» **What is being asked**: What do the lines say, reproduced word for word, from the first of the entries below through the line bearing "Últimas (19, 46)"?

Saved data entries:

-.-.-

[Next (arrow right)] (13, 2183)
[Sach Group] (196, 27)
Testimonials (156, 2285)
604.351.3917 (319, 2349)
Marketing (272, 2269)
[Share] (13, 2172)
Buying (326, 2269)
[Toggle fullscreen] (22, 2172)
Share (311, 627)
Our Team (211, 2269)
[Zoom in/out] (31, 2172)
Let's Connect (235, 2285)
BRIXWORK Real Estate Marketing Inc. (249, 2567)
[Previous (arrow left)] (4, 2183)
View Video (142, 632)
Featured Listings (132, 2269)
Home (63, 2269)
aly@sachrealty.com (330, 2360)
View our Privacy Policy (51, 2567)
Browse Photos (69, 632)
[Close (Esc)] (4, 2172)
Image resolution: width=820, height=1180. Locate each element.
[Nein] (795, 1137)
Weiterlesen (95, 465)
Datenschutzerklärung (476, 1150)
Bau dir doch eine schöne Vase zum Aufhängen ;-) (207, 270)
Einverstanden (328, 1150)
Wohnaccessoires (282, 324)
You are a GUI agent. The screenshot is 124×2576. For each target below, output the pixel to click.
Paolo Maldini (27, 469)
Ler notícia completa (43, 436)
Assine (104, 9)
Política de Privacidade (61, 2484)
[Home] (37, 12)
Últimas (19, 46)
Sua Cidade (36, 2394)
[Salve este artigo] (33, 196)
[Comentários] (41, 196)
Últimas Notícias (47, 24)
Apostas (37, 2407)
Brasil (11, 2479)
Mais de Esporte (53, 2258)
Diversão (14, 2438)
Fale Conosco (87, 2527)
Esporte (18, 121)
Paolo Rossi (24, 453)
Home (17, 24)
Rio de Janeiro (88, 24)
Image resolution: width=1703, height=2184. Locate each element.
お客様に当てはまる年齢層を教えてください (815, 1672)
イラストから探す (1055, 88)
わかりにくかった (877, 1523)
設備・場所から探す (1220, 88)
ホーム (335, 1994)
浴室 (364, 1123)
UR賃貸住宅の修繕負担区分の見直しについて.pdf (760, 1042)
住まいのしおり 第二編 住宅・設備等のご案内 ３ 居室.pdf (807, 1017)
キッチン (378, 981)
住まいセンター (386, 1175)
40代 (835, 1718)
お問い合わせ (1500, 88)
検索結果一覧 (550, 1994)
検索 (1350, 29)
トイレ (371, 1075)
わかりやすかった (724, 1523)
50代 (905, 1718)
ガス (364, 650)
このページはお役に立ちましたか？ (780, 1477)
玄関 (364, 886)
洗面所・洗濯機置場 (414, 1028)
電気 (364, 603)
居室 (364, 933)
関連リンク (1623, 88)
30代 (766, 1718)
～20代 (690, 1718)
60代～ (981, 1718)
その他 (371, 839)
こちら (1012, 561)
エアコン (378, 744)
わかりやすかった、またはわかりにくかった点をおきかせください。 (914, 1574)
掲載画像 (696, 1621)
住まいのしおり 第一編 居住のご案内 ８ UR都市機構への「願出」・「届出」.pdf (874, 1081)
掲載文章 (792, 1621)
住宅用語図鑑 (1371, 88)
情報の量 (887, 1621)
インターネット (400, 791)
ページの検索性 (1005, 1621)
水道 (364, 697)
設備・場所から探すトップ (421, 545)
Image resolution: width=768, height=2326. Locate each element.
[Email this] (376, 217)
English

-.-.-

» **Answer to this problem**:
[Next (arrow right)] (13, 2183)
[Sach Group] (196, 27)
Testimonials (156, 2285)
604.351.3917 (319, 2349)
Marketing (272, 2269)
[Share] (13, 2172)
Buying (326, 2269)
[Toggle fullscreen] (22, 2172)
Share (311, 627)
Our Team (211, 2269)
[Zoom in/out] (31, 2172)
Let's Connect (235, 2285)
BRIXWORK Real Estate Marketing Inc. (249, 2567)
[Previous (arrow left)] (4, 2183)
View Video (142, 632)
Featured Listings (132, 2269)
Home (63, 2269)
aly@sachrealty.com (330, 2360)
View our Privacy Policy (51, 2567)
Browse Photos (69, 632)
[Close (Esc)] (4, 2172)
Image resolution: width=820, height=1180. Locate each element.
[Nein] (795, 1137)
Weiterlesen (95, 465)
Datenschutzerklärung (476, 1150)
Bau dir doch eine schöne Vase zum Aufhängen ;-) (207, 270)
Einverstanden (328, 1150)
Wohnaccessoires (282, 324)
You are a GUI agent. The screenshot is 124×2576. For each target below, output the pixel to click.
Paolo Maldini (27, 469)
Ler notícia completa (43, 436)
Assine (104, 9)
Política de Privacidade (61, 2484)
[Home] (37, 12)
Últimas (19, 46)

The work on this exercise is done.